The Tony Hawk Pro Skater games were the first introduction I had. In the game you could collect little videotapes and you’d actually be able to see the real skateboarders’ footage. I saw that and instantly started begging my mom. I definitely got more immersed in the skate scene—being more fully into it and having it take over my life—probably in 11th grade of high school. I had been skating for a few years but I got to a point where I had been with my girlfriend for a while, so I wasn’t out doing other things. I was more focused on skating, and I’d always thought, ‘I want to do something more with skating, and I want to do something to be in the skate industry somehow,’ so that’s when I started actually thinking about it.
Skateboarding just made its Olympic debut. Do you think it’s changed the perception of the sport and the skills it takes to master it?
Yeah, definitely. It’s changed people’s perception in a positive way, as to where maybe 10 years ago skaters weren’t as openly accepted. We’d have to work harder to get our own spaces to be able to skate, and get skate parks in our cities funded by the cities when there were always basketball courts and other things available. Now that it’s an accessible sport, people will want to support it more. As far as the skill level, for me, it’s kind of difficult because I’ve never been good at grading skateboarding. There’s people who are really good that have no opportunity to get to the Olympics and it’s hard to say what skill level it takes to get to the level to be at the Olympics. There are some people in the Olympics that aren’t as good as people—skill level, [technicality]—that I know that are in a small city that don’t even care to try to go to the Olympics.

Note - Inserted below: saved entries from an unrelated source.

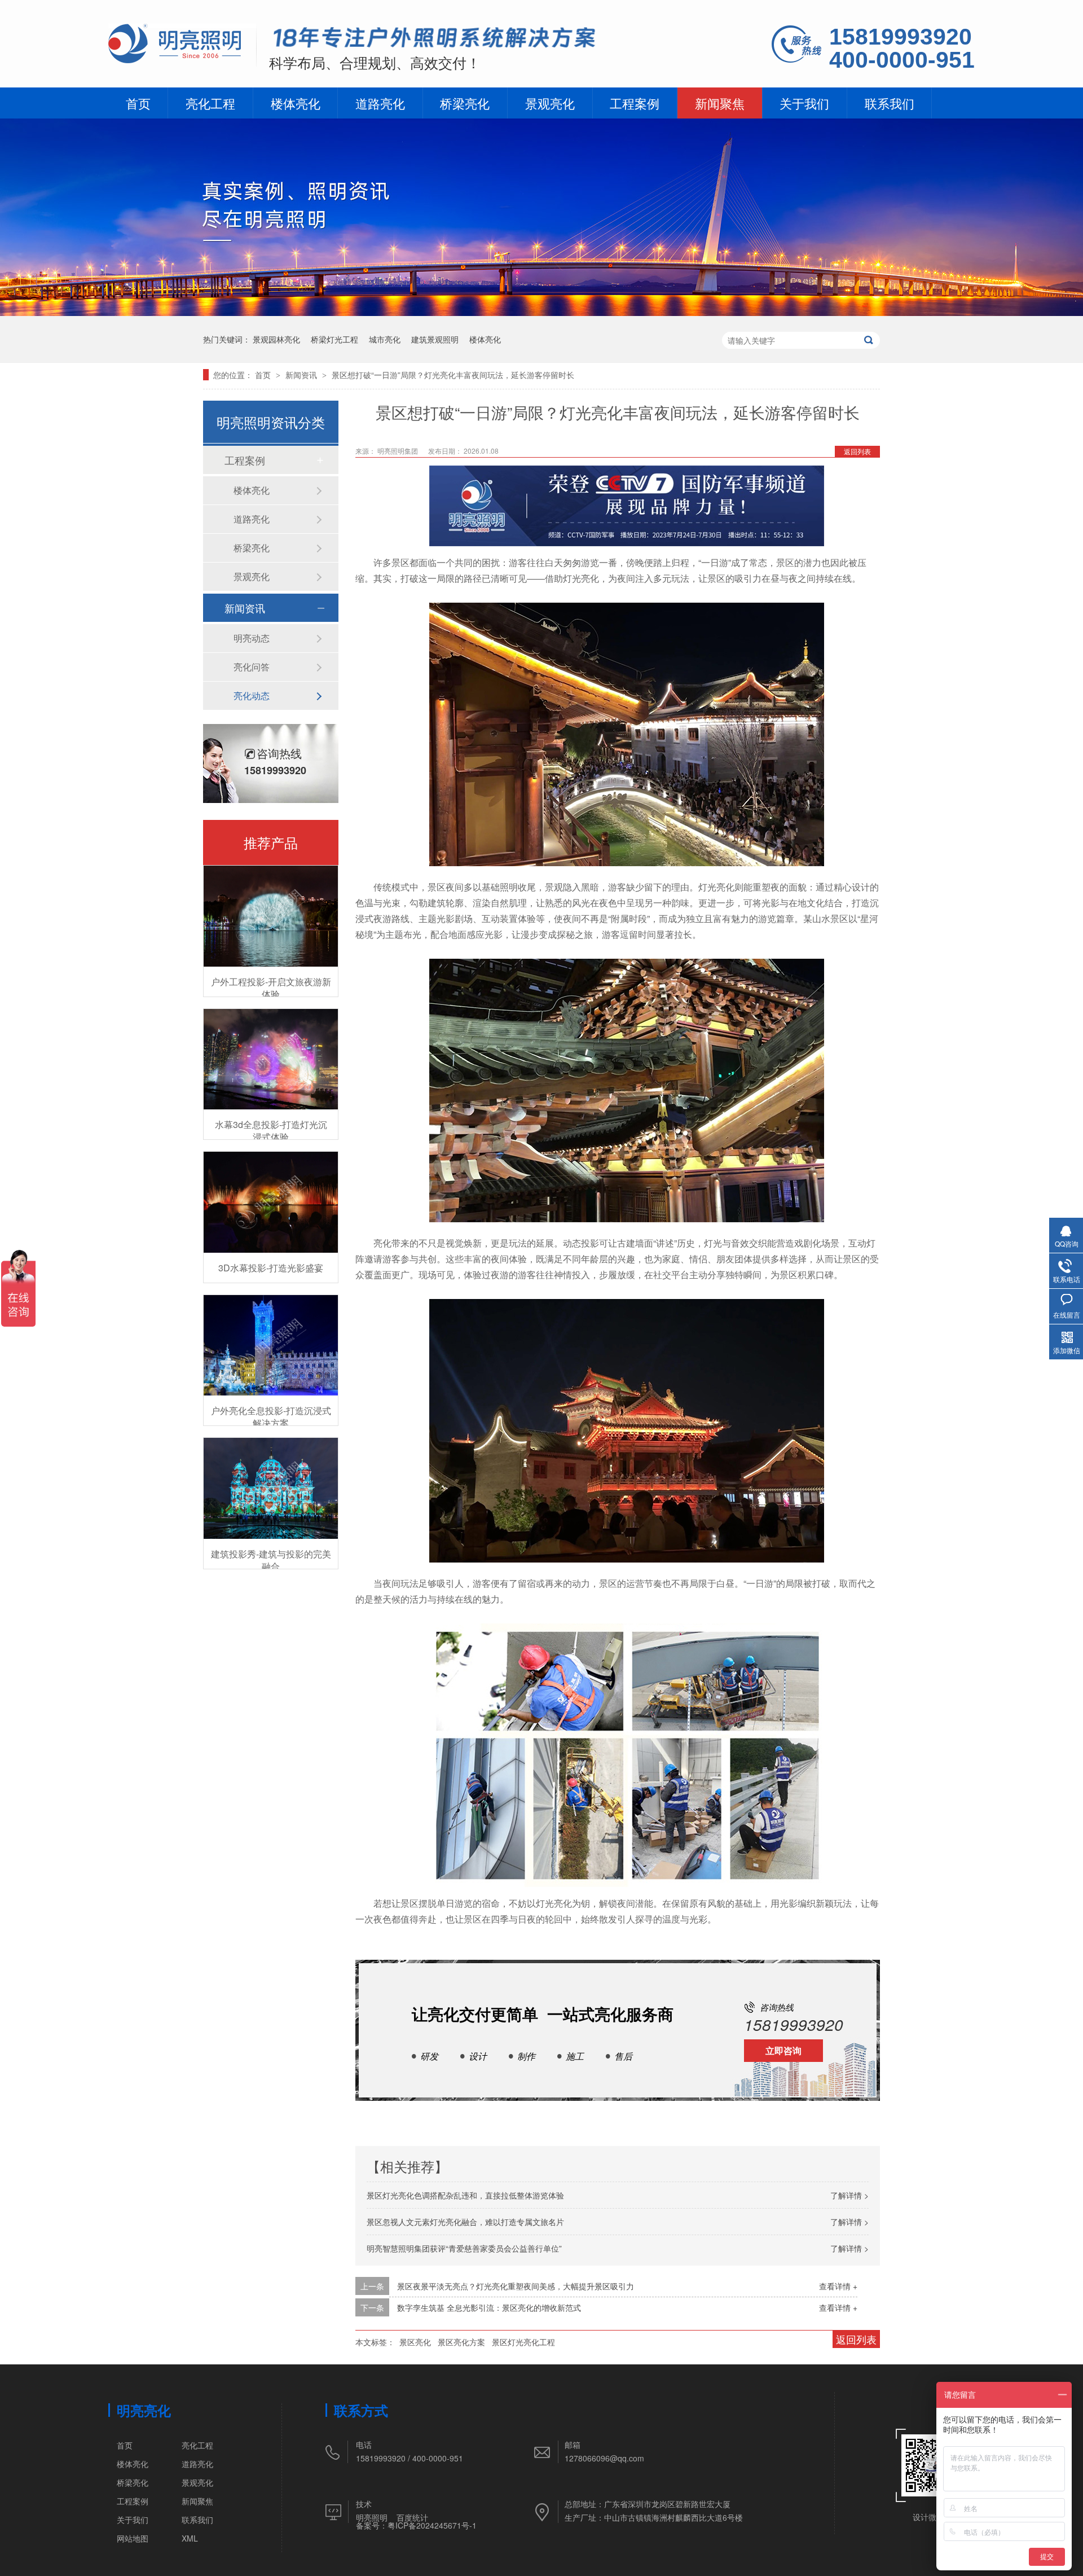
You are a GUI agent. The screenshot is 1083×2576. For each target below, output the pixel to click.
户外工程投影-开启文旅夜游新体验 (271, 987)
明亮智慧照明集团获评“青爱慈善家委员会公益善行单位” (464, 2248)
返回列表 (857, 451)
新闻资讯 (302, 374)
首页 (138, 103)
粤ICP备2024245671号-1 (432, 2525)
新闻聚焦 (720, 103)
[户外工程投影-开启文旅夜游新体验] (271, 916)
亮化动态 (252, 695)
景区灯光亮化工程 (523, 2341)
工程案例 (634, 103)
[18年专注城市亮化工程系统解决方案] (434, 40)
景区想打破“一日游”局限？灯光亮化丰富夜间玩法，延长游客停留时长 (453, 374)
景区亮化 (415, 2341)
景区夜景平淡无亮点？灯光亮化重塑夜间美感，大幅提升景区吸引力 (515, 2286)
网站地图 (132, 2538)
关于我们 (804, 103)
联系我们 (889, 103)
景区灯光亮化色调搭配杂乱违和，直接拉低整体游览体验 (465, 2195)
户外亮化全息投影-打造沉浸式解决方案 (271, 1416)
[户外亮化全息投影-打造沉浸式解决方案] (271, 1345)
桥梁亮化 (465, 103)
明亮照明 (372, 2517)
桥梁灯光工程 (334, 339)
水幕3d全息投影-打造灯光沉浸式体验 (271, 1130)
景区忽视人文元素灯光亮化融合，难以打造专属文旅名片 (465, 2221)
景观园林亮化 (276, 339)
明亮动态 (252, 637)
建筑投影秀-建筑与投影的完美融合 (271, 1560)
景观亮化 (550, 103)
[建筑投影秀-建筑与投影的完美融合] (271, 1488)
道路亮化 (380, 103)
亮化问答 (252, 666)
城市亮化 (384, 339)
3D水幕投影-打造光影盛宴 (270, 1267)
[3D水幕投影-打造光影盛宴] (271, 1202)
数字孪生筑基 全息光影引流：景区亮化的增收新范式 (489, 2307)
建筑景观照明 (435, 339)
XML (190, 2538)
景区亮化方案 (461, 2341)
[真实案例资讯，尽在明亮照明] (541, 312)
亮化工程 (210, 103)
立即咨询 (783, 2050)
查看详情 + (838, 2286)
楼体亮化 (295, 103)
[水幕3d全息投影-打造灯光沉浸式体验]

How has the skateboarding culture in the Triangle evolved since you got on the scene?
In the last five years, there’s been a really good connection between all of these different cities. People have always known about the other skate scenes in the Triangle, but not everybody would travel to the other cities and befriend each other as much as they do today. There were a lot of smaller cliques—there was never any type of nobody getting along, but it wasn’t always a big, huge community. I feel like it’s probably the most united it’s ever been.
Do you have advice for folks who want to become part of the Triangle skate scene, or any parents whose kids want to get into skateboarding?
Even though I don’t have kids of my own, but being an older figure at the skatepark and working at Manifest [Skate Shop] and being able to communicate with all these different parents, the biggest advice I would say—just from the examples I’ve seen, from these really good parents that come in—is just being as totally supportive as you can. Not to say just do everything that your kids want you to do and not take any precautions.